Danny and Marie Johnson list their objections to the change in acreage for building in the mountains from 80 acres to 40 acres.

A public hearing was held to hear any comments on the Zoning Ordinance 9-5-4 for area requirements on mountain property. The current ordinance states that no dwelling shall be constructed on a lot smaller than 80 acres unless the lot is part of an approved mountain subdivision.

Danny and Marie Johnson spoke against the change from 80 acres to 40 acres. They felt like the rules need to be consistent with the rules they had to abide by 25 years ago. The rules on the forest were made to protect the watersheds and they think these rules should remain in place. Johnson said the county shouldn't give into the pressures from realtors.

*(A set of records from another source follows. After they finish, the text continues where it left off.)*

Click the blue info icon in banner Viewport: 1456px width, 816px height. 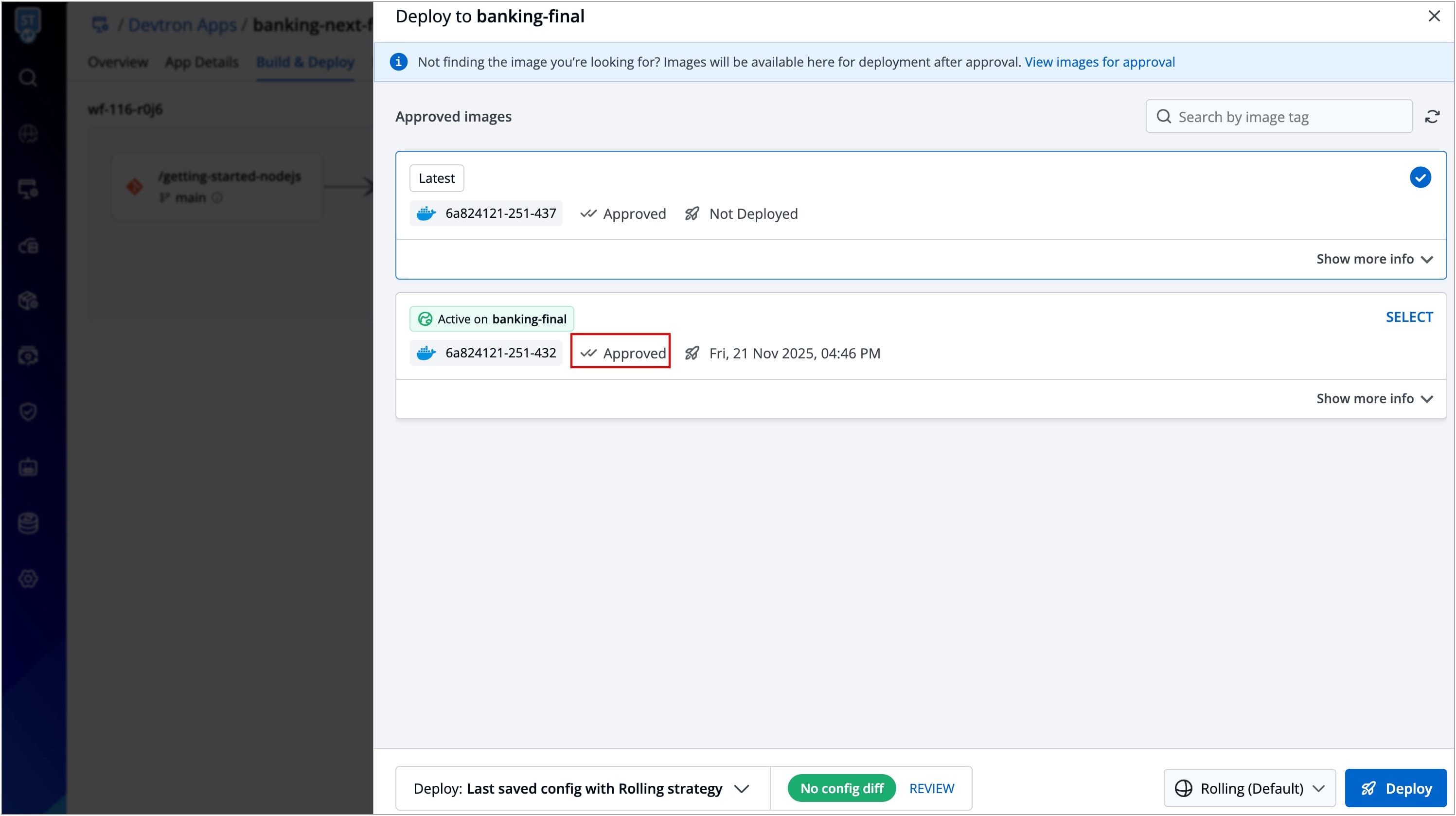(x=398, y=62)
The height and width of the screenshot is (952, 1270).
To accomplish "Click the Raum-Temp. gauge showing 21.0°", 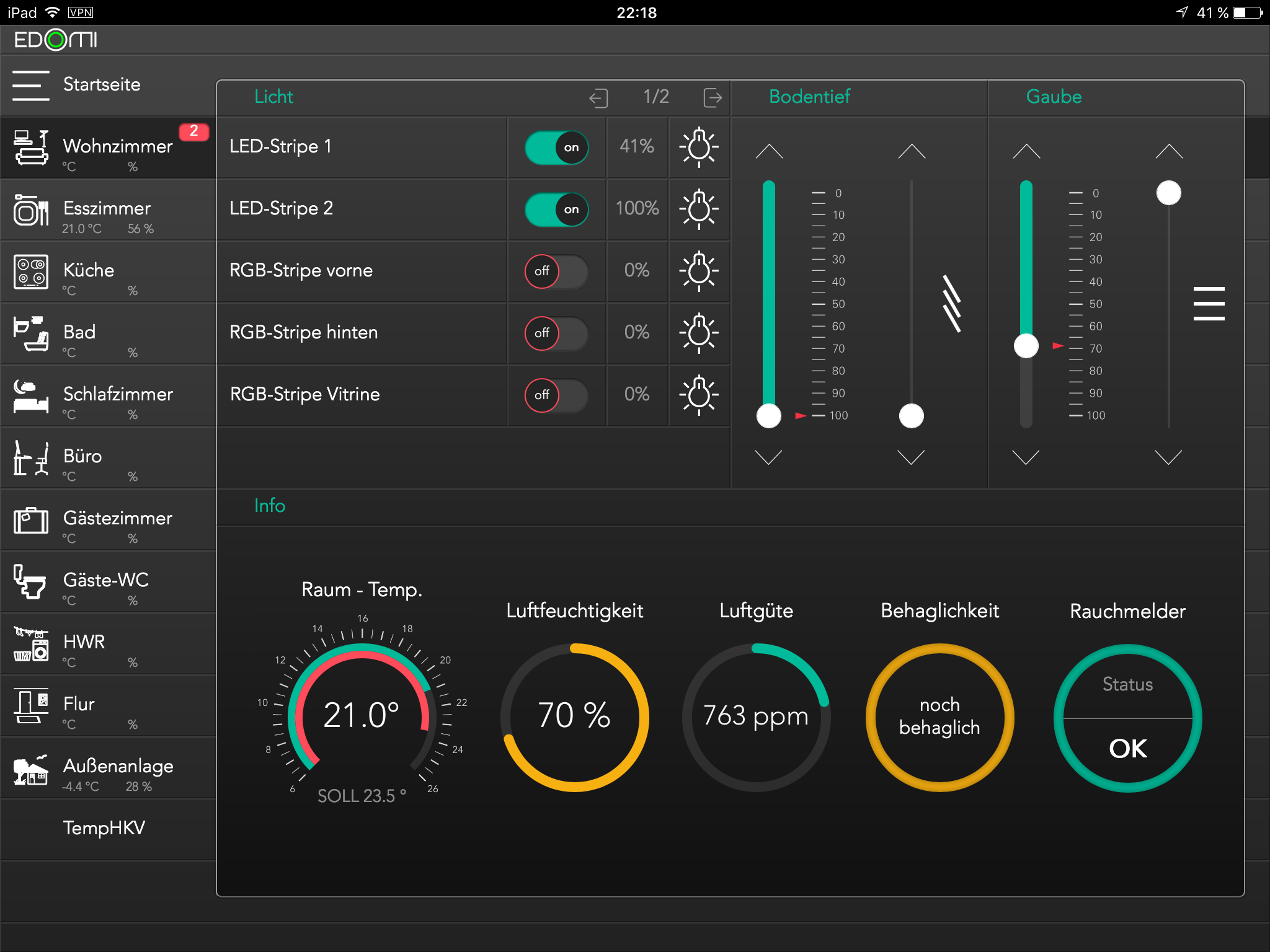I will tap(362, 715).
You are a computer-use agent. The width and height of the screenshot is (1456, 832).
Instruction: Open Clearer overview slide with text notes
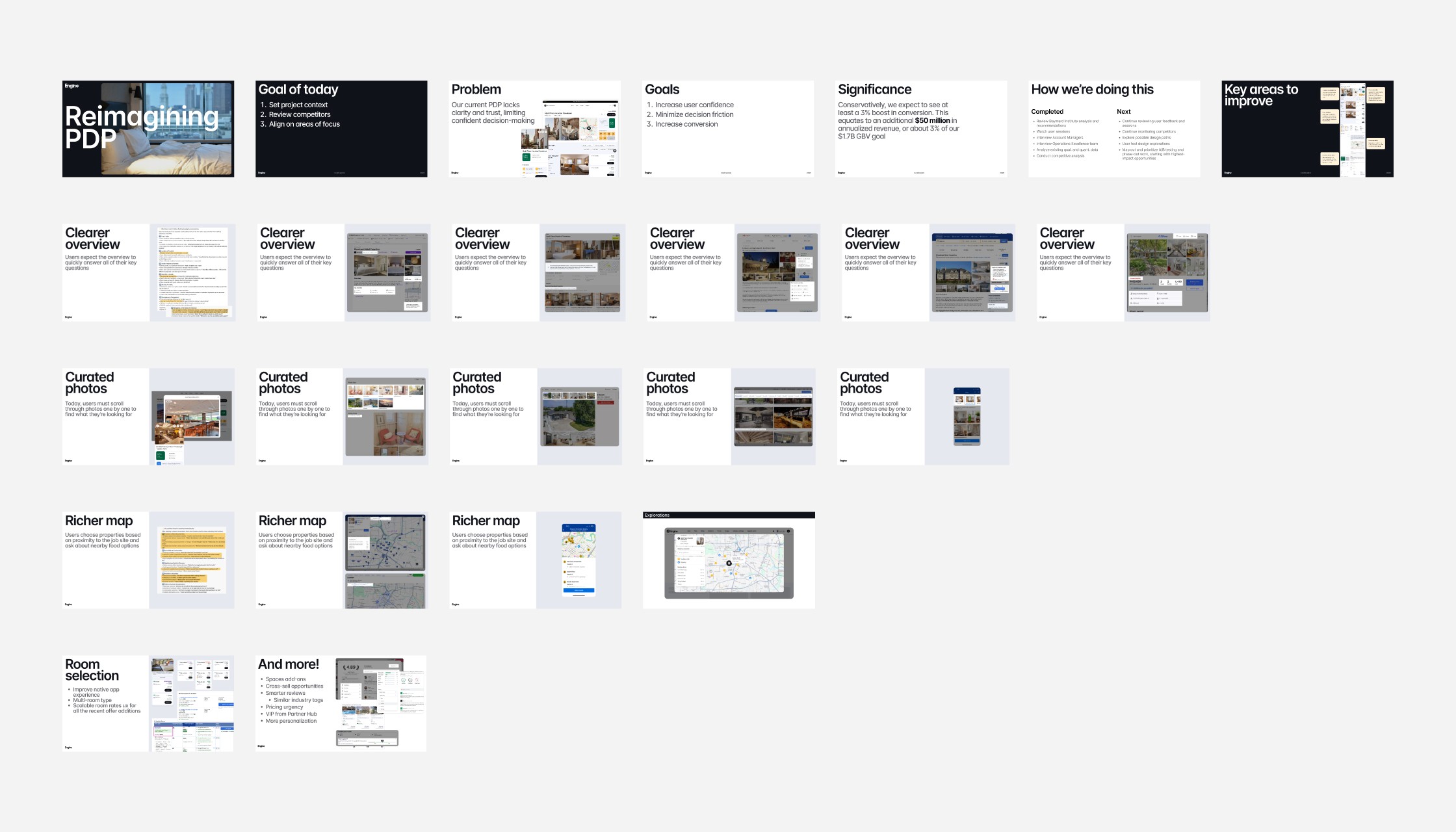[x=148, y=272]
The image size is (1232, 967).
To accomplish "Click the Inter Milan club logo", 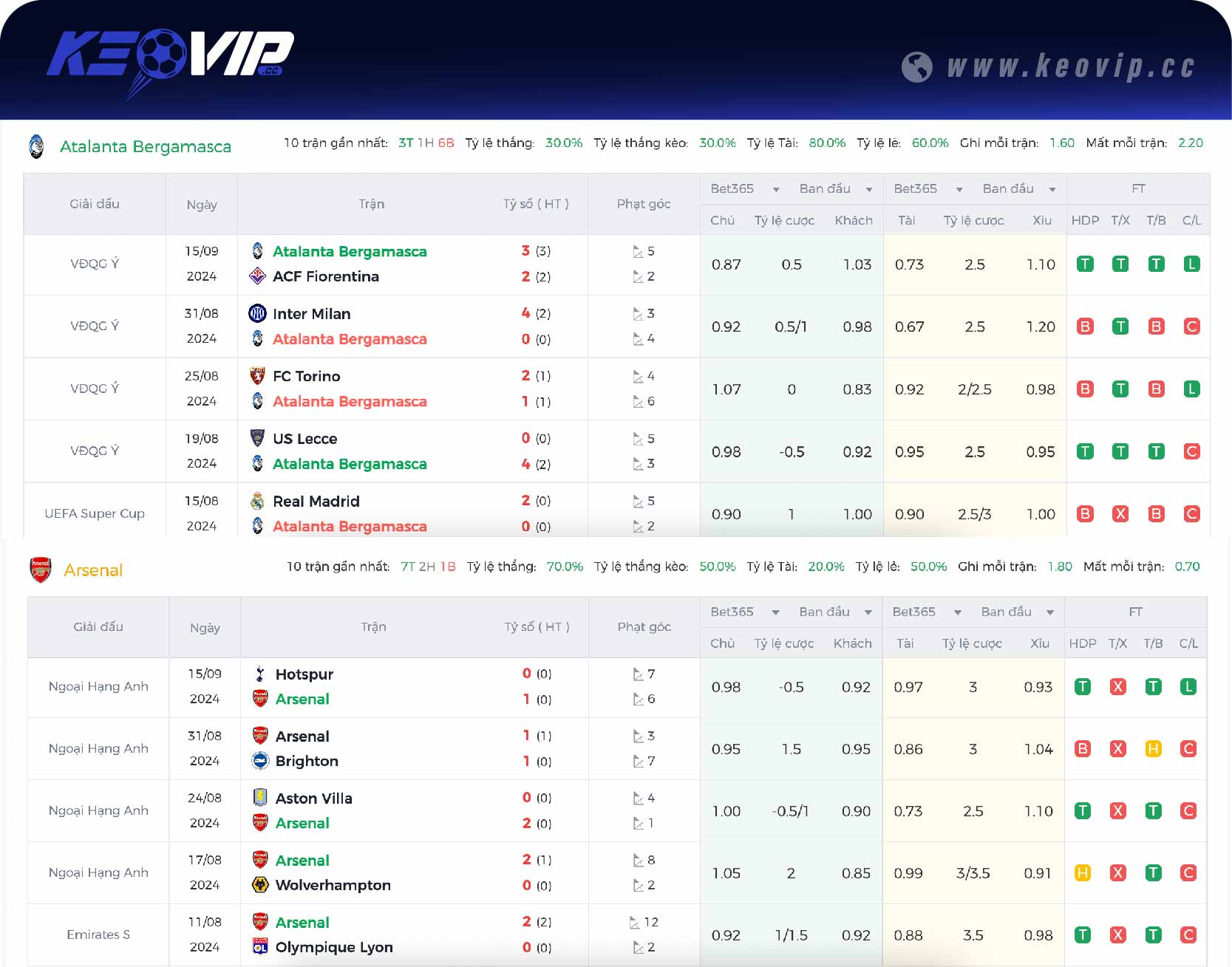I will pos(257,313).
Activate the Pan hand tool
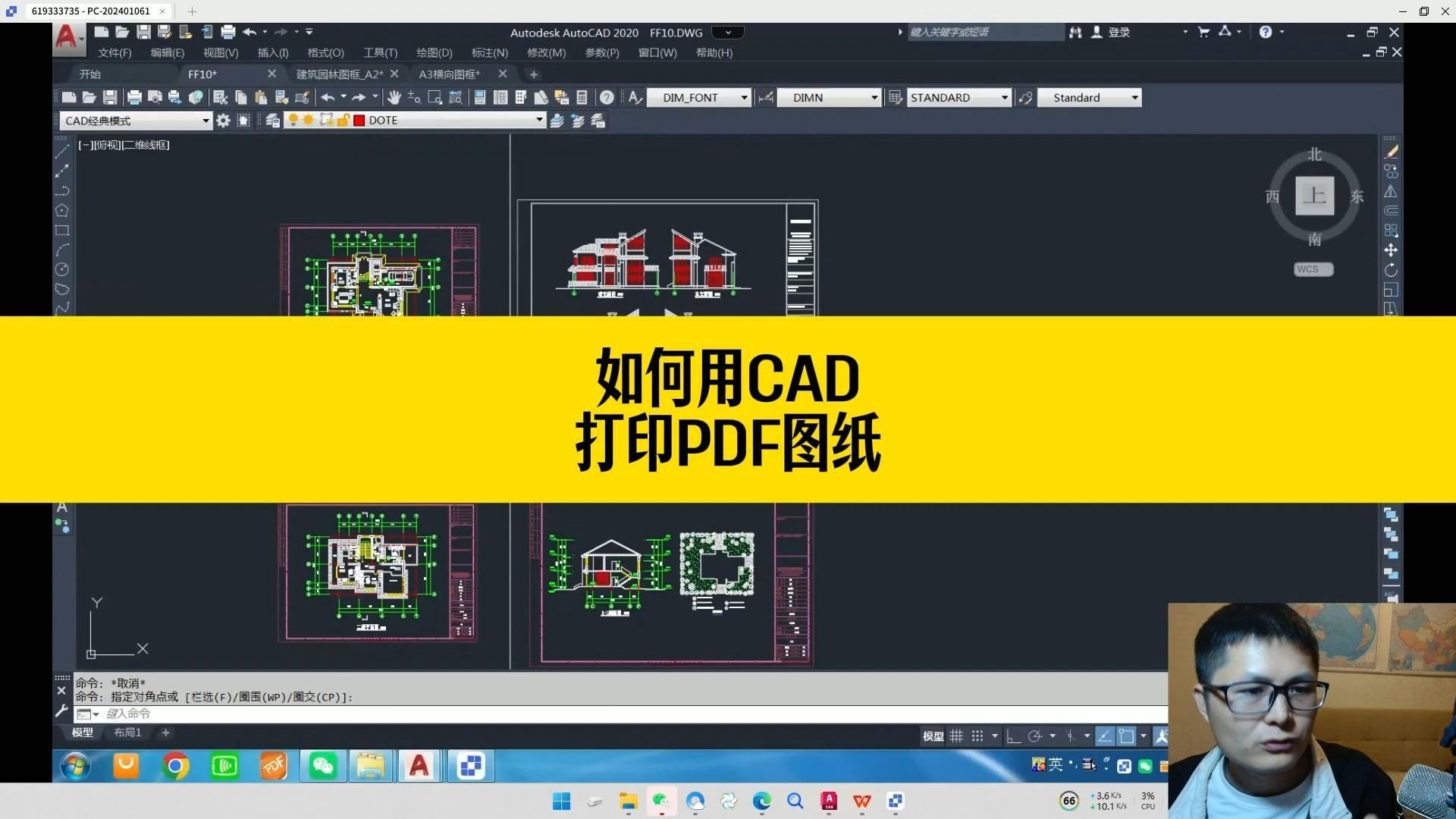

Johnson said he has been taxed on his cabin as a recreational summer use and not as a farmstead. He strongly recommended the acreage remain at 80 acres or increase it back to 320 that he was required to have.

The commissioners heard the public comments and then discussed the ordinances. Commissioner Jeff Horrocks said the county doesn't have the enforcement on watershed issues. Before any building can be done in the mountain zone, the property owner must have approvals by the division of water rights and the department of health on their water supply. The county doesn't regulate the water. The person wanting to build needs all those certifications.

Darrel Leamaster, director of the Castle Valley Special Service District said all watersheds have water source protection plans. Copies of these water source protection plans are available at the CVSSD office.

Commissioner Horrocks made a motion to accept the change in the ordinance from 80 acres to 40 acres of land in the mountain zone. He said the protections are in place for the water shed. The commissioners voted and Horrocks and Kofford voted in favor with Commissioner Drew Sitterud voting in opposition to the change.